Yes, my personal message is that all survivors need an opportunity to break their silence. Silence is the Satanists’ and the perpetrators’ greatest weapon. They count on our silence. They depended on our silence because exposure is their greatest fear. So we have to do everything we can to speak out. And people like the people that are helping us to speak out is what everybody needs to be doing. Because for as long as there are still survivors that are too scared to speak and are still trapped in fear, the children on this planet will never be safe and never be free. I always imagine, if every single survivor and victim of any of this abuse, ritual abuse, satanic ritual abuse, the rape, the torture, the mind control, everything that we’ve all endured, if every single victim and survivor spoke out and broke their silence, they [the perpetrators] would have nowhere left to go.
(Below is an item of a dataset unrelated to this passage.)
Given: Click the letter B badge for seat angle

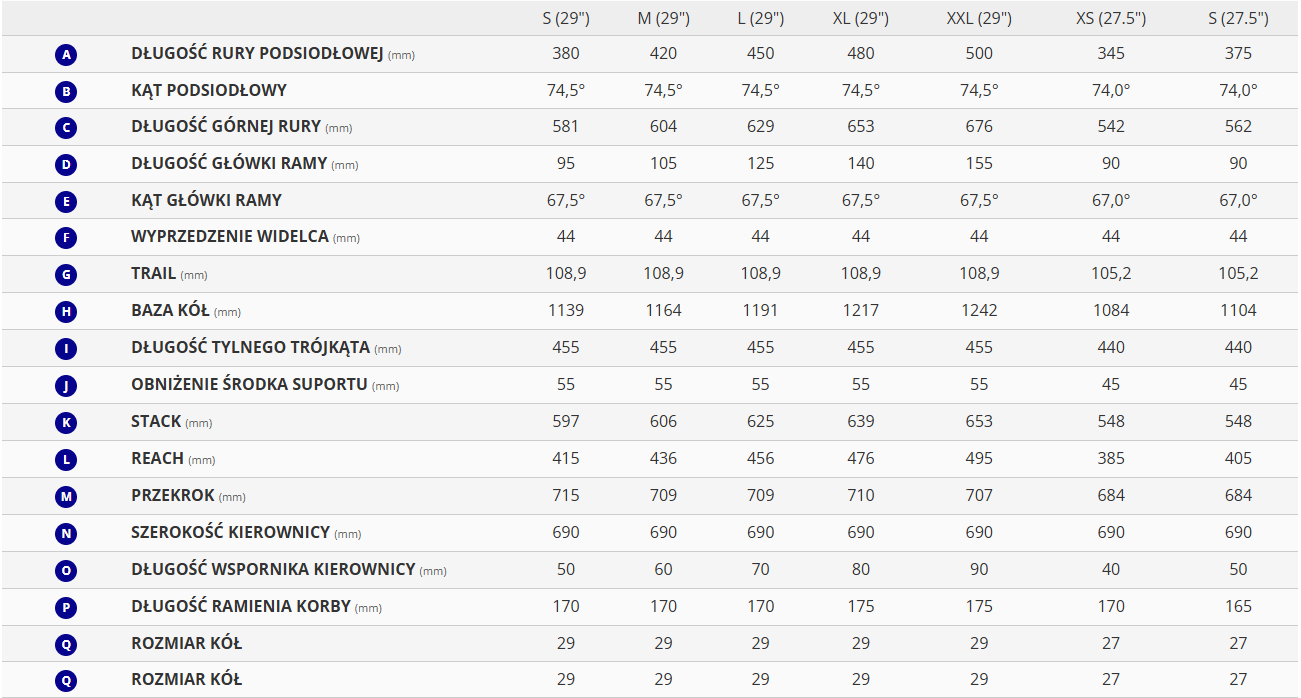Looking at the screenshot, I should click(x=66, y=92).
It would be over for them. It is only the secrecy and the silence that enables them to carry on. When this happens, because I believe it will, the light that will come from that will destroy every ounce of their darkness, and they will no longer be able to harm any children left on this Earth. So that’s my message. That’s my wish for humanity, for every baby and every child, that whatever it takes, whether you’re a survivor or a supporter of survivors or somebody that can help in any other way, help survivors speak out and help survivors break their silence and find the courage to heal in any way, shape, or form that you can, because it is truly worth it. And for every voice that is heard, another child is saved. And we owe it to all our children, not just our own. We are all responsible for every child on this planet. So we must unite and allow our light to become stronger and stronger, so their darkness can no longer exist.